MINNEAPOLIS — The Minnesota Orchestra on Monday canceled upcoming performances at Carnegie Hall due to its contract impasse with musicians — a move that could lead to the departure of its Finnish conductor, Osmo Vanska.
Vanska had threatened to resign if the orchestra and musicians didn't reach agreement in time to save the early November performances at Carnegie Hall. Vanska's London-based talent agent did not immediately respond to several emails Monday seeking comment.
The musicians on Saturday rejected the latest contract offer from the orchestra's management, which locked-out the musicians about a year ago as it pushed them for pay concessions. The sides have made little progress since.
"We have done our very best to try to reach a compromise agreement by September 30," Richard Davis, chairman of the board's negotiating committee, said in a press release. He said he hoped it would not mean Vanska's departure, but acknowledged his previous ultimatum.
"We understand that our music director considers these New York performances vital to his Minnesota tenure and we share his disappointment at having to withdraw from the concerts, but we could no longer commit to the dates given the decision by the musicians to reject our proposals," Davis said. Vanska's contact with the Orchestra runs through September 2015.

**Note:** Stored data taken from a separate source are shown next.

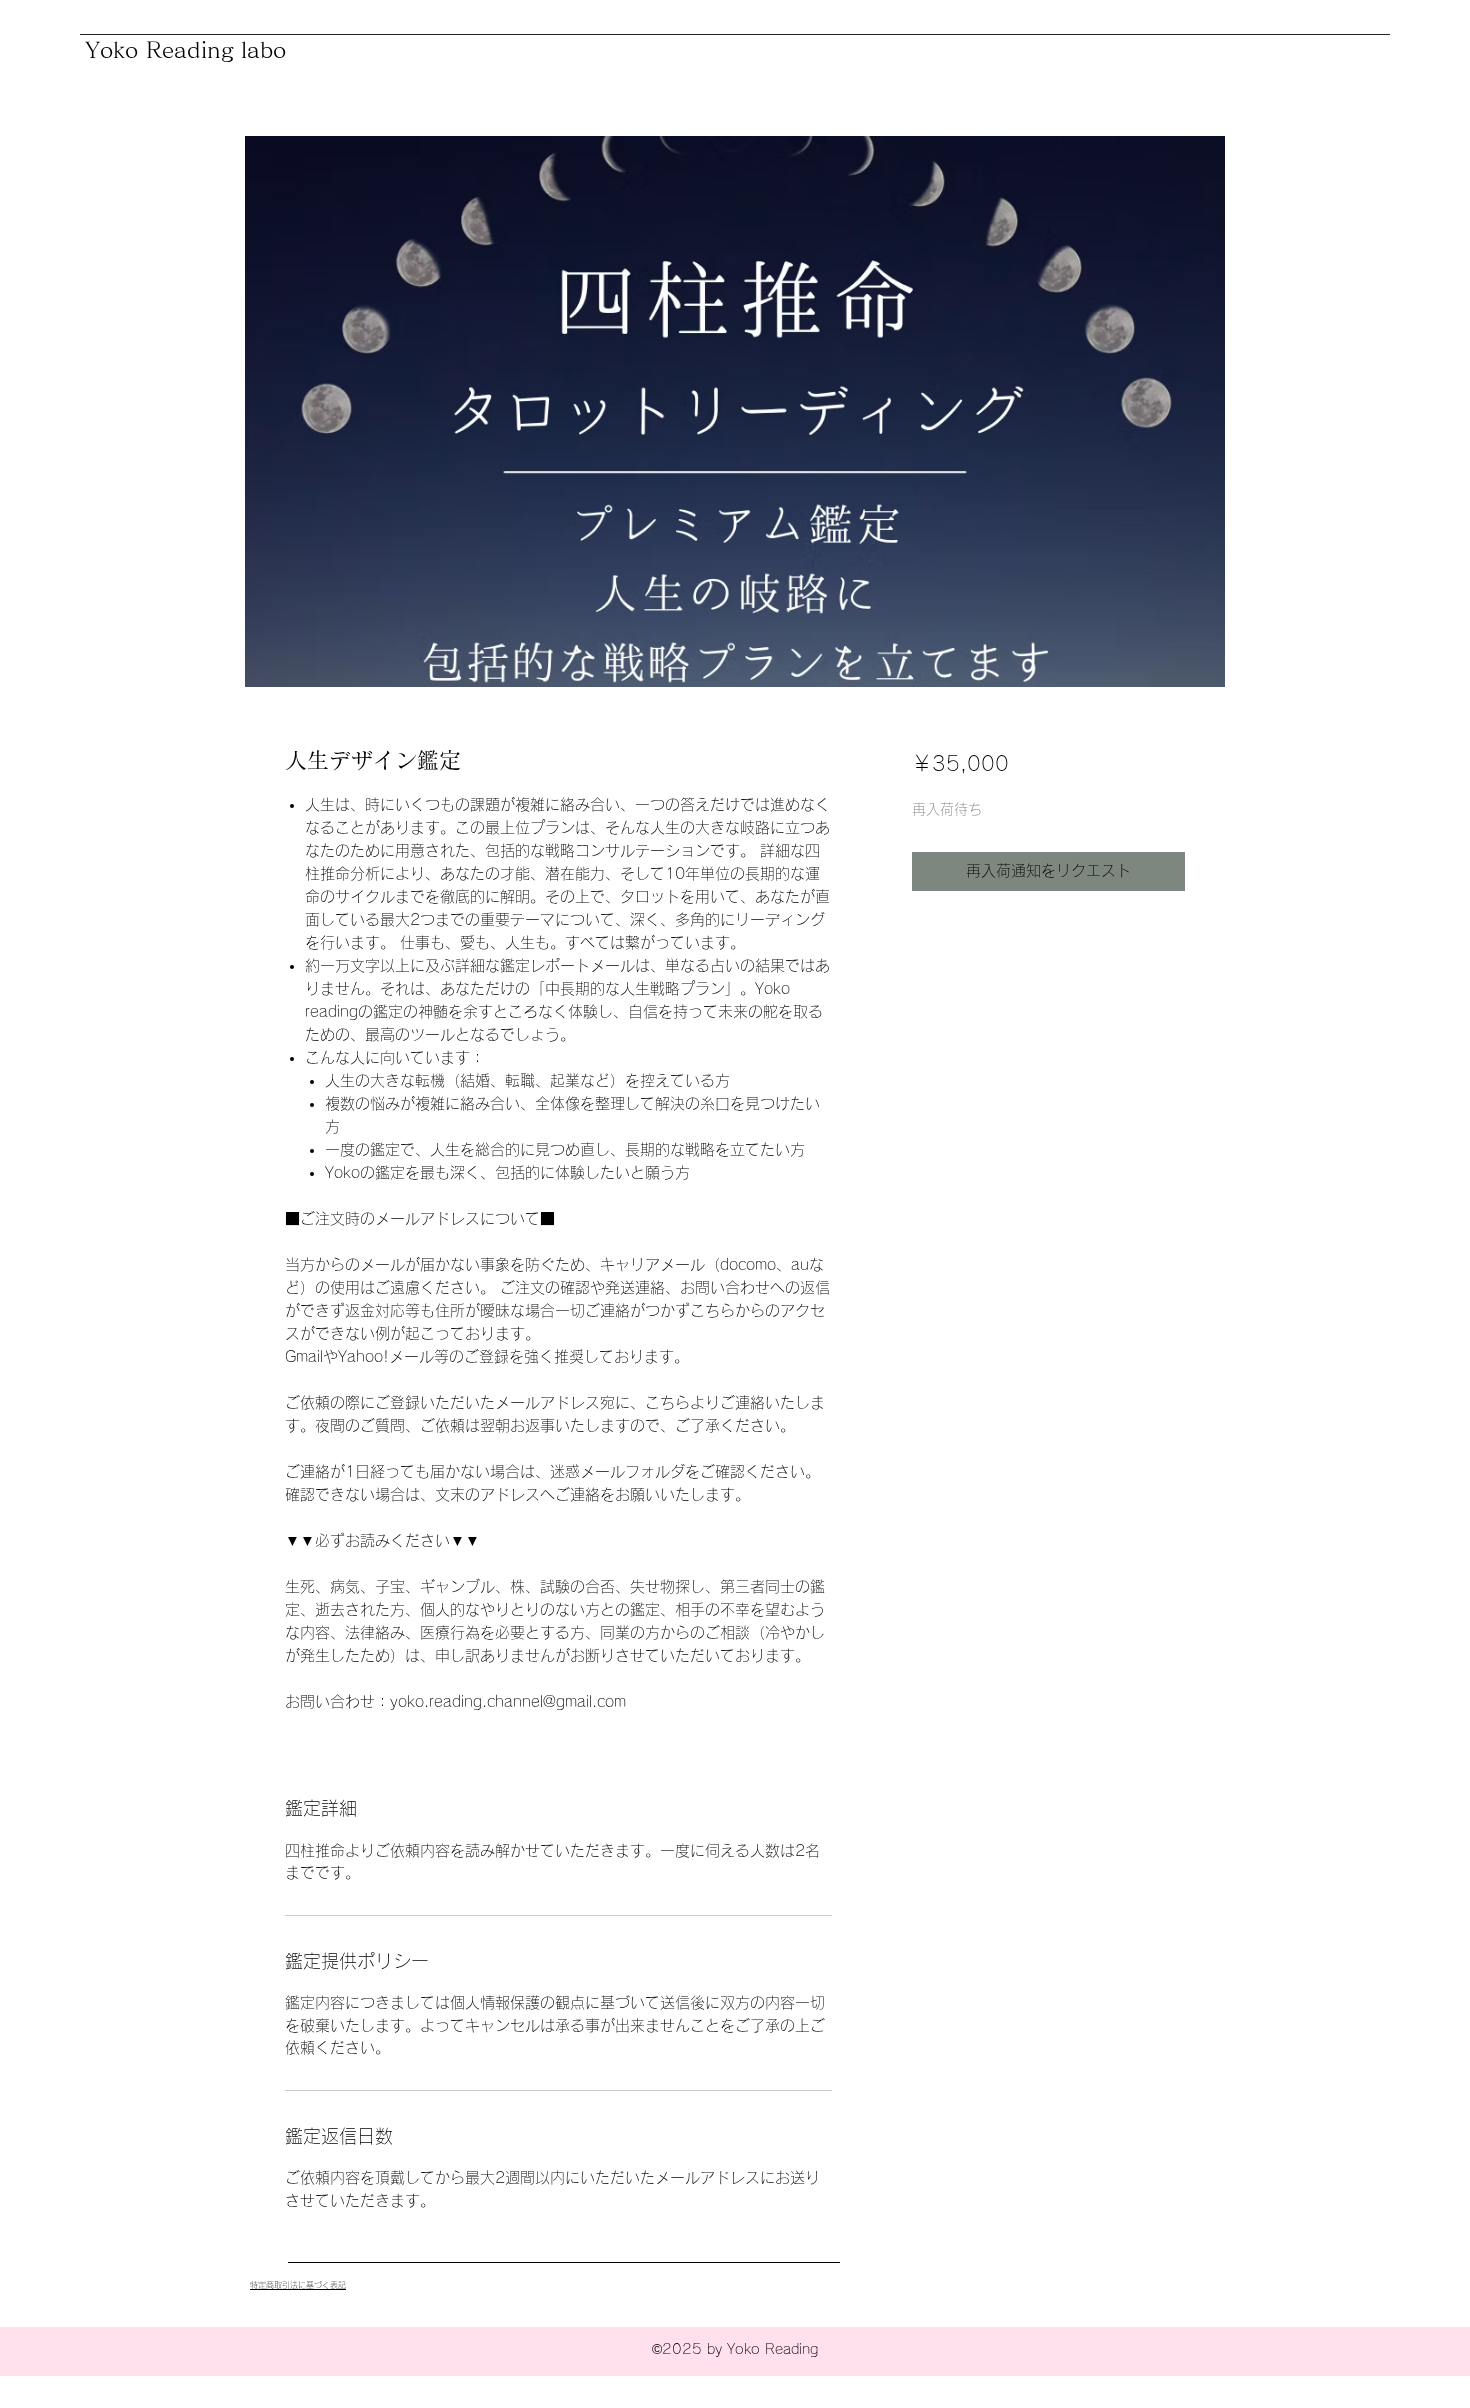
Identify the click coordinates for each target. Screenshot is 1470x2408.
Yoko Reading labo (185, 50)
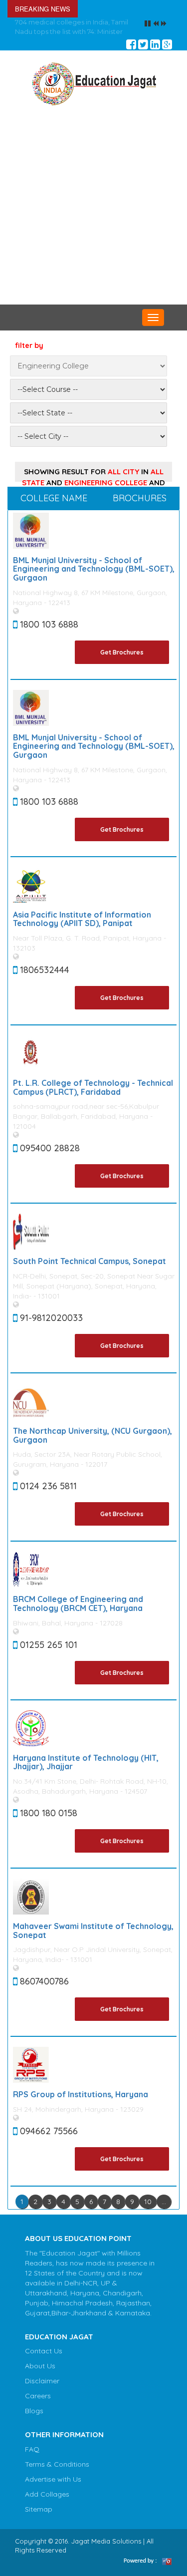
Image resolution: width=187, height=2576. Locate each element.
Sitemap (38, 2509)
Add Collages (47, 2494)
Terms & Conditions (57, 2464)
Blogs (34, 2410)
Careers (38, 2395)
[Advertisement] (93, 206)
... (164, 2201)
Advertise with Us (53, 2479)
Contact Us (43, 2350)
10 (148, 2201)
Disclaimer (42, 2380)
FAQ (32, 2449)
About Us (40, 2365)
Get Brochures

The musicians union said it made two counterproposals Monday, but management rejected both. The orchestra's management dismissed the union counteroffers as "eleventh-hour proposals."
"If the other side decides they would like to meet, we're prepared to meet," union spokesman Blois Olson said late Monday afternoon.
Prior to the labor dispute, the Minnesota Orchestra had seen its reputation grow under Vanska, who took the helm in 2003. After an earlier Carnegie Hall performance in 2003, the classical music critic for the New Yorker wrote that "they sounded, to my ears, like the greatest orchestra in the world."
Management says even as the orchestra's reputation grew, attendance at its performances was flat, corporate and individual support declined and it received poor results from its investments. Musician salaries rose 3 to 4 percent per year under the previous contract.
Musicians contend that the salaries reflected the skill involved in reaching the top ranks of U.S. orchestras, and that big salary cuts would result in a decline in its quality.
If Vanska does leave the Minnesota Orchestra, its entire future could be in doubt.